Geselecteerde tekst:
::::::::

Oosthoek Encyclopedie

Oosthoek (1985)

Gepubliceerd op 09-03-2021

Dementie

betekenis & definitie

v. (geen mv.), algemene aftakeling van alle geestelijke vermogens, waarbij meestal op den duur ook lichamelijke functies worden aangetast.

(e) De aftakeling gaat geleidelijk en begint in het algemeen met geheugenverlies, m.n. van gebeurtenissen die recentelijk hebben plaatsgevonden. Ook het waak- en slaapritme is verstoord. Men kan ook moeilijker onthouden en zich slechter concentreren, niet op een bepaald woord komen enz. Later treden ook stoornissen op in het besef van tijd en plaats, het denken en het gevoelsleven. De demente gedraagt zich af en toe niet ‘zoals het behoort’ (decorumverlies). Vaak kan hij emoties niet beheersen.

Langzamerhand gaat hij zich ook moeilijker bewegen en wordt de spraak minder duidelijk. In het eindstadium reageert de patiënt nauwelijks meer op zijn omgeving en is niet meer in staat om eenvoudige opdrachten uit te voeren.

Er zijn verscheidene vormen van dementie, o.a. de ouderdomsdementie als gevolg van arteriosclerose, de ziekte van Alzheimer (preseniele dementie) en de dementia paralytica als gevolg van syfilis. Alcoholisme en ziekten van het zenuwstelsel (o.a. langdurige ernstige epilepsie, multiple sclerose en de ziekte van Parkinson) kunnen het proces van dementering versnellen.

Opvallend is dat familieleden van patiënten met preseniele dementie grote kans hebben deze aandoening ook te krijgen. Bovendien neemt deze kans voor familieleden zelfs toe naarmate de leeftijd waarop de patiënt dement wordt lager is.

::::::::

Geëxtraheerde regels:
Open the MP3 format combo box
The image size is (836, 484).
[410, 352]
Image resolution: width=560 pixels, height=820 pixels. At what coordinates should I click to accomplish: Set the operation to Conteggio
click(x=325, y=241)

::::::::

Opdracht:
Breid de encyclopedietekst over dementie uit met een vervolg dat direct aansluit op de laatste zin. De regels hoeven niet te worden gebruikt.

Uitvoer:
Uit onderzoek is gebleken dat 5-10 % van alle gevallen van dementie is te behandelen. Om vast te stellen om welke vorm van dementie het gaat, zou men onderscheid moeten kunnen maken tussen preseniele dementie, normale veroudering en ‘functionele’ psychiatrische stoornissen. Maar dit onderscheid is nog niet onomstotelijk vast te stellen, noch aan de hand van psychologisch onderzoek, noch door computertomografie of de recentelijk ontwikkelde positron-emissie-tomografie (PET-scan). Met deze laatstgenoemde techniek is het glucosegebruik in de hersenen zichtbaar te maken.

Bij de ‘echte’ dementie is geen behandeling mogelijk. Men kan echter ook verschijnselen van dementie vertonen die in feite door iets anders worden veroorzaakt, b.v. door depressiviteit, langdurig of overmatig gebruik van middelen die de geest beïnvloeden (kalmerings- of slaapmiddelen), hormoonstoornissen (hypofyse, schildklier), infecties, of een ernstig vitaminegebrek. Als men de oorzaak van deze vorm van dementie wegneemt, ziet men een grote verbetering in de toestand van de patiënt. Maar er bestaan geen geneesmiddelen die het dementeringsproces tot staan brengen of tegengaan. Wel zijn er aanwijzingen dat stimulering vanuit de omgeving een gunstige invloed op een demente patiënt heeft. Diens geestelijke achteruitgang kan worden vertraagd of voorkómen. Een ‘verrijkte omgeving’ stimuleert de hersenontwikkeling en kan ontwikkelingsstoornissen in gunstige zin beïnvloeden.